Vu les pièces du dossier.

Vu le code de justice administrative.

Considérant ce qui suit :

1. Aux termes de l'article R. 222-1 du code de justice administrative : « Les présidents de tribunal administratif (…) les présidents de formation de jugement des tribunaux (…) peuvent, par ordonnance : /(…)/ 4º Rejeter les requêtes manifestement irrecevables, lorsque la juridiction n'est pas tenue d'inviter leur auteur à les régulariser ou qu'elles n'ont pas été régularisées à l'expiration du délai imparti par une demande en ce sens (…) ». Aux termes de l’article R. 412-1 du même code : « La requête doit, à peine d'irrecevabilité, être accompagnée, sauf impossibilité justifiée, de l'acte attaqué ou, dans le cas mentionné à l'article R. 421-2, de la pièce justifiant de la date de dépôt de la réclamation. (...) » Aux termes de l’article R. 421-1 du même code : « La juridiction ne peut être saisie que par voie de recours formé contre une décision, et ce, dans les deux mois à partir de la notification ou de la publication de la décision attaquée. Lorsque la requête tend au paiement d'une somme d'argent, elle n'est recevable qu'après l'intervention de la décision prise par l'administration sur une demande préalablement formée devant elle. ». Aux termes de l’article R. 611-8-6 du même code : « Les parties sont réputées avoir reçu la communication ou la notification à la date de première consultation du document qui leur a été adressé par voie électronique, certifiée par l'accusé de réception délivré par l'application informatique, ou, à défaut de consultation dans un délai de deux jours ouvrés à compter de la date de mise à disposition du document dans l'application, à l'issue de ce délai. Sauf demande contraire de leur part, les parties sont alertées de toute nouvelle communication ou notification par un message électronique envoyé à l'adresse choisie par elles. (…) ».
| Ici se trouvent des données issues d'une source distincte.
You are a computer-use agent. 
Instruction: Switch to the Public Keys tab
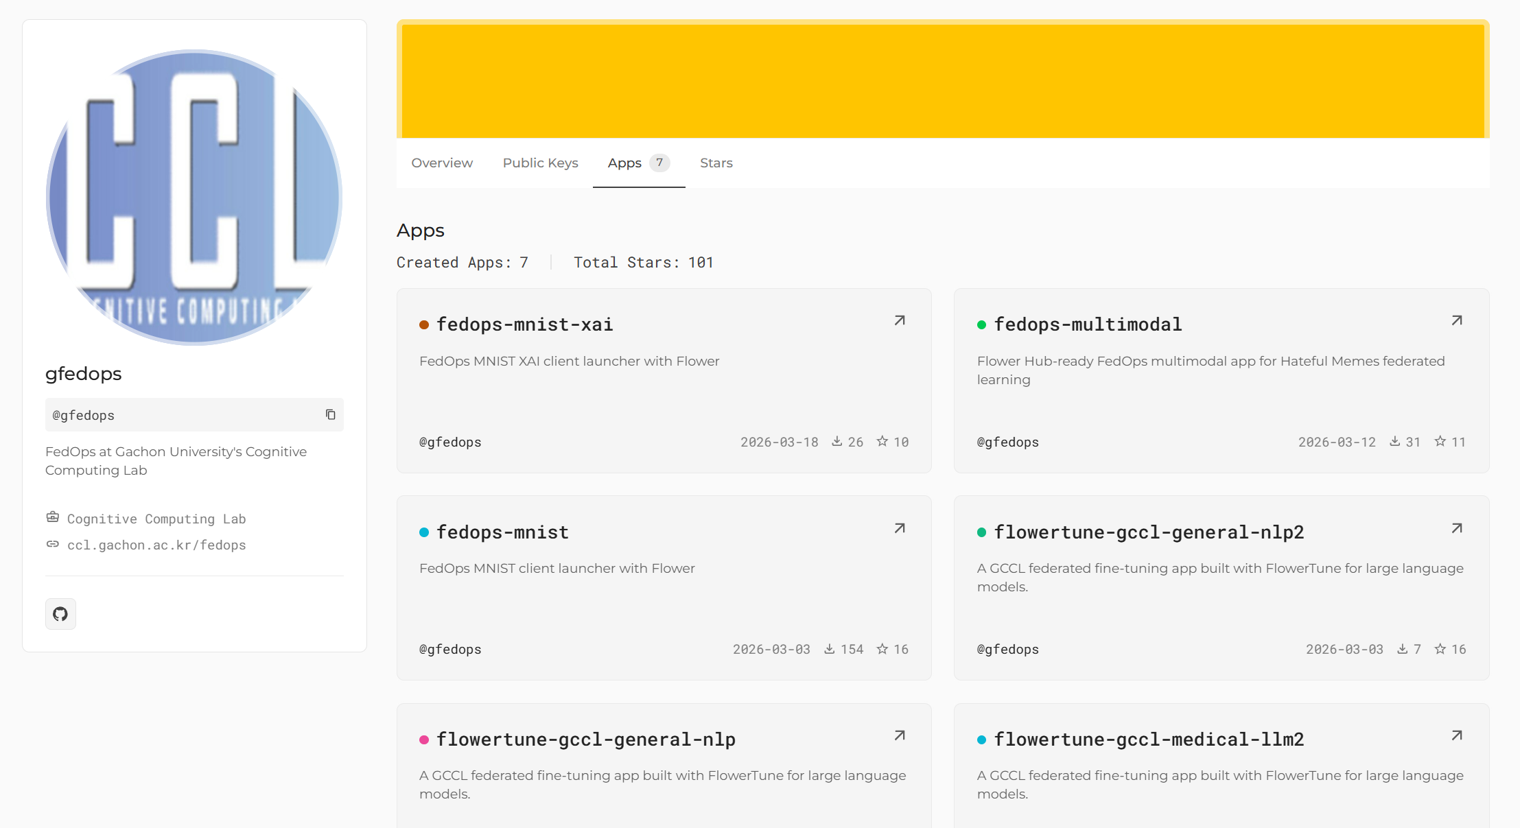point(540,163)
2. Il ressort des pièces du dossier que la demande de régularisation de sa requête adressée à M. A... par le greffe du tribunal administratif le 6 janvier 2026 par le biais de l’application Télérecours lui demandant de produire la décision attaquée a été consultée le 12 janvier 2026 et a été suivie de la production de pièces complémentaires. Toutefois, aucune de ces pièces ne constitue la décision attaquée. Il suit de là que le requérant, qui n’a pas produit la décision attaquée ou n’a pas justifié de l’impossibilité de la produire dans le délai de quinze jours mentionnés dans la demande, n’a pas régularisé sa requête. Il suit de là que celle-ci est manifestement irrecevable. Elle doit, dès lors, être rejetée.

O R D O N N E :

Article 1er : La requête de M. A... est rejetée.

Article 2 : La présente ordonnance sera notifiée à M. B... A....

Fait à Paris, le 11 février 2026.

La vice-présidente de la 5ème section,




S. Aubert

La République mande et ordonne à tous commissaires de justice à ce requis, en ce qui concerne les voies de droit commun contre les parties privées, de pourvoir à l'exécution de la présente ordonnance.